Pittsburgh, Pennsylvania has traditionally been a tough housing market in the past several decades. Most recently in the mid 1980s Pittsburgh suffered from a steel industry collapse, which had a tangible effect on the real estate and mortgage markets. However, Pittsburgh surprisingly emerged as one of the few big cities in America that were relatively unaffected by the big real estate bust of 2008. Home values in Pittsburgh have been on the rise for quite a while, and in fact we have seen about a 40%+ increase in home prices since the early 2000s. The Federal Housing Finance Agency, whose job is to record house sales in the United States, confirms these statistics.
In fact, if you compare a home sales chart for Pittsburgh to another big city, say Detroit, you will see an amazingly steady rise for the past eleven years. Some will say that there wasn't much to lose for Pittsburgh, because there was never a boom per se in Pittsburgh's real estate market. If there was no boom, there is little room for a bust. What that means is that home prices here are continuing to serve as an attractive option for buyers nationwide.
The lifestyle quality is there too. Forbes magazine has repeatedly awarded Pittsburgh various trophies in its annual real estate rankings, including the highly prestigious America's "most livable city" title. Unemployment is low compared to national averages, and there are tech, medical, and finance industries contributing to the local economy. And economics dictate that stability in the job market is probably the strongest correlating factor to stability in the real estate market.

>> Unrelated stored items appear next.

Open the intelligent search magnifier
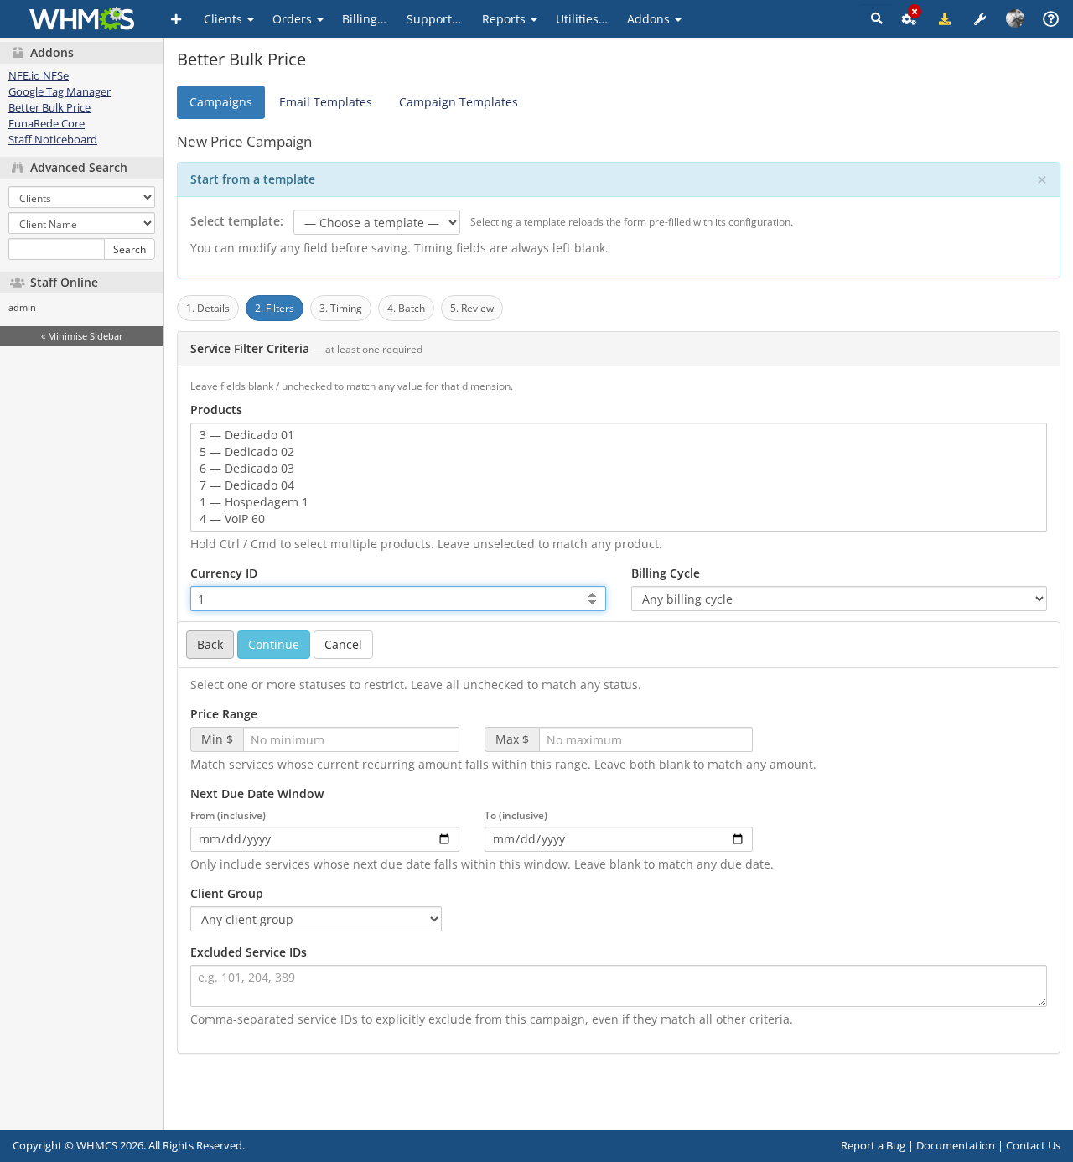The height and width of the screenshot is (1162, 1073). pyautogui.click(x=875, y=18)
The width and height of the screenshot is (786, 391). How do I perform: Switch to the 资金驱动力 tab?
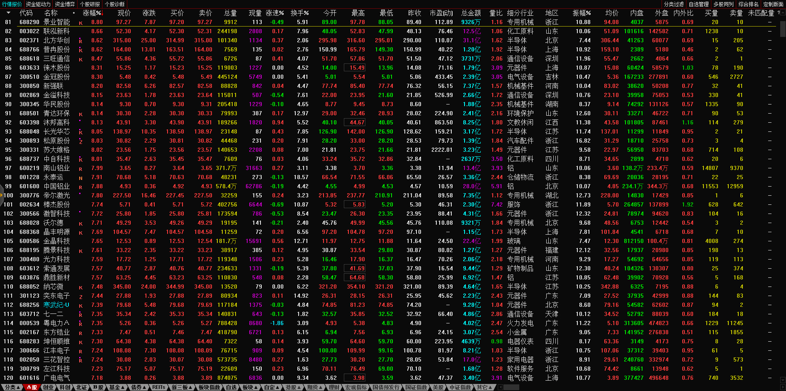click(x=38, y=4)
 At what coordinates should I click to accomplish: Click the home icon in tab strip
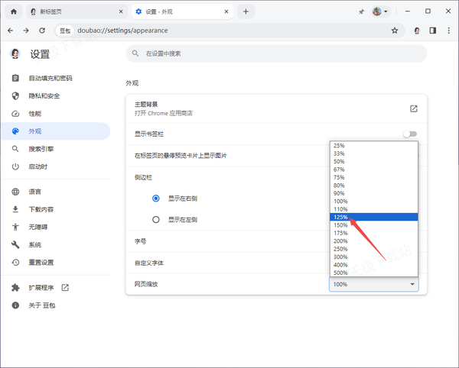[13, 11]
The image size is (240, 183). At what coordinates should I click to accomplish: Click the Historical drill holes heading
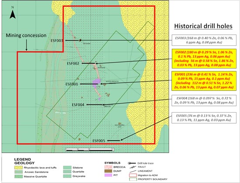point(203,26)
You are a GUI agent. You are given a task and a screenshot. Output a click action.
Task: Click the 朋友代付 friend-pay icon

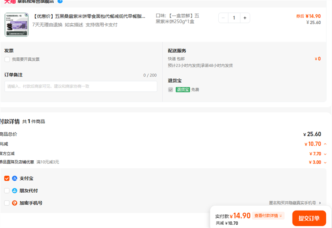[15, 191]
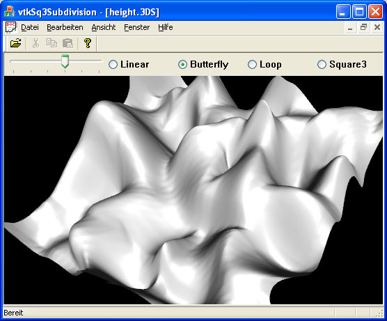Screen dimensions: 387x321
Task: Restore the inner document window
Action: (x=363, y=27)
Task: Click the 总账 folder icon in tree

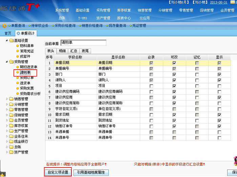Action: point(11,147)
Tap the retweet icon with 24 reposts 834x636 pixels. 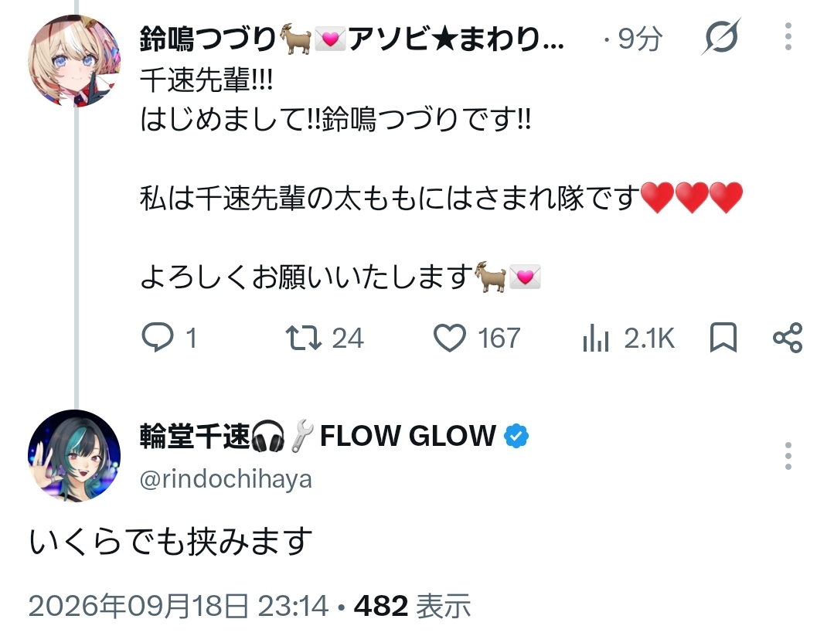tap(303, 338)

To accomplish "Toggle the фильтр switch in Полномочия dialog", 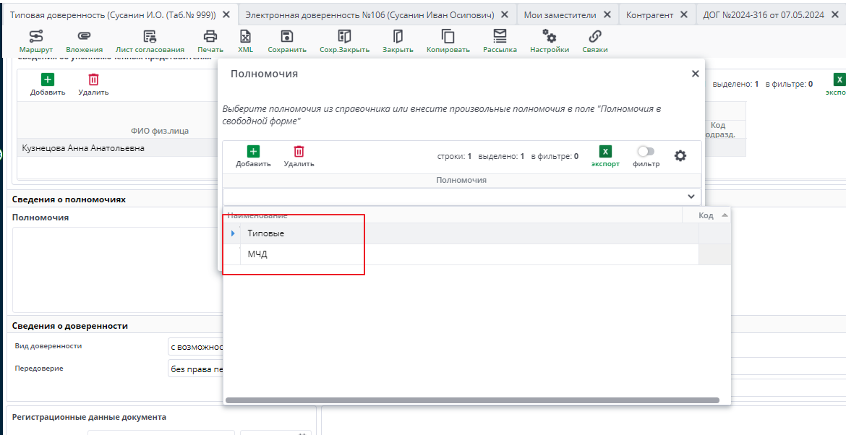I will click(646, 152).
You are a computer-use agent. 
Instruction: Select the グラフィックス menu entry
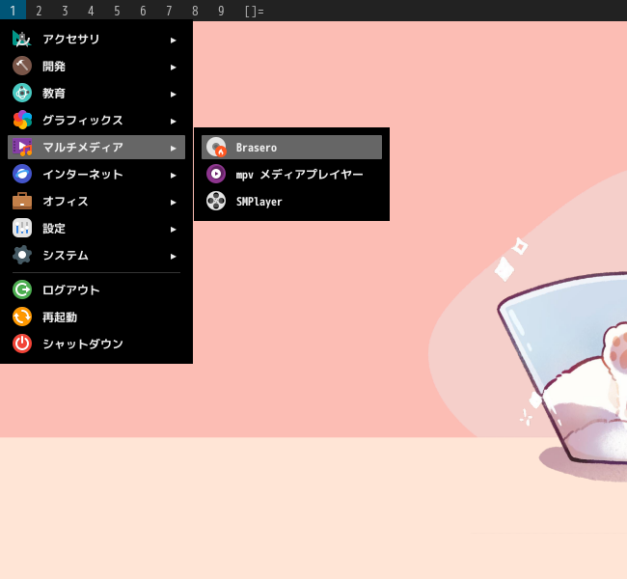tap(96, 120)
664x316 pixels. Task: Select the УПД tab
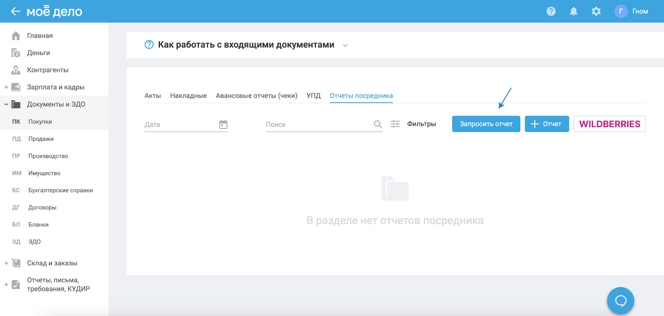click(313, 96)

Mortgage brokers offering home mortgages in Pittsburgh, PA agree: it's one of the best places to buy property. It has an impeccable affordability rating, so a middle class family can get a great rate on a Pittsburgh home loan, as long as they have good credit. The number of foreclosures remains low, which means the prices are not as volatile as in the more unstable markets, and the supply and demand of houses are in check.